Customer support center software can offer a wide variety of metrics in real time. But smart agent performance management goes further. It takes understanding which metrics are most important to your success, and which levers to pull to do better. Of course, once you understand the key performance indicators (KPIs) most important to your business, you also must know how to use them to adapt operations and achieve success.
Knowing what key metrics to measure, and understanding what you can learn from them to optimize your customer service center, is essential. In fact, it may be the most powerful agent performance tool you have for workforce optimization.
To help sharpen your tool, here are 10 of the most impactful performance metrics to track, and why these agent performance statistics are so critical to overall agent performance management.
1. Abandonment Rate
Abandonment rate measures the percentage of contacts that disconnects from the channel before reaching an agent—regardless of mode of customer interaction.
This metric won’t tell you much about an individual agent, but it says a lot about overall agent performance and the productivity in your customer service center over a time period. If your abandonment rate is high, look for problems that affect all your desk agents to uncover why your team isn’t getting to your customers.
A good place to start is by taking a look at the effectiveness of your agent onboarding process. Use real-world customer interaction details to enhance the onboarding process and implement continuous training to address issues you identify.
Abandonment rate is closely tied to overall customer experience through interactions with agents. For any incoming call, if customers have to wait too long a time period for your team to connect with them, and they give up, then something needs to change in your support center to drive better customer experience.
This isn’t all bad news though. In fact, it’s a powerful agent performance tool.
Once you’ve identified consistently high abandonment rates over a time period, you have an agent performance management opportunity.

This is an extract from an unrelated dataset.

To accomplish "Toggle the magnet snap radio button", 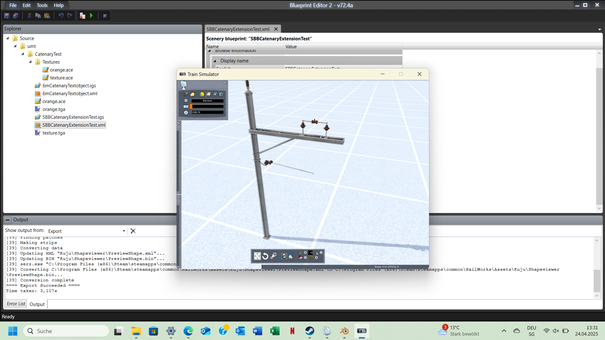I will point(305,257).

You can now fine-tune your customer experience center’s approach to agent performance management and boost your agent performance evaluation capabilities.
2. Blocked Interactions
The blocked interactions metric indicates the number of contacts that was prevented from reaching any of your desk agents, significantly decreasing total customer contacts. Blocked interactions often occur during extreme peak times, when incoming calls are prompted to try again later, sometimes offering a callback option for a specified time period.
If this metric is too high across channel types, it means your agents are losing opportunities to help customers, who will likely grow frustrated quickly. And if you don’t have a strategy to fix it, you’ll see negative sentiment instances increase just as quickly.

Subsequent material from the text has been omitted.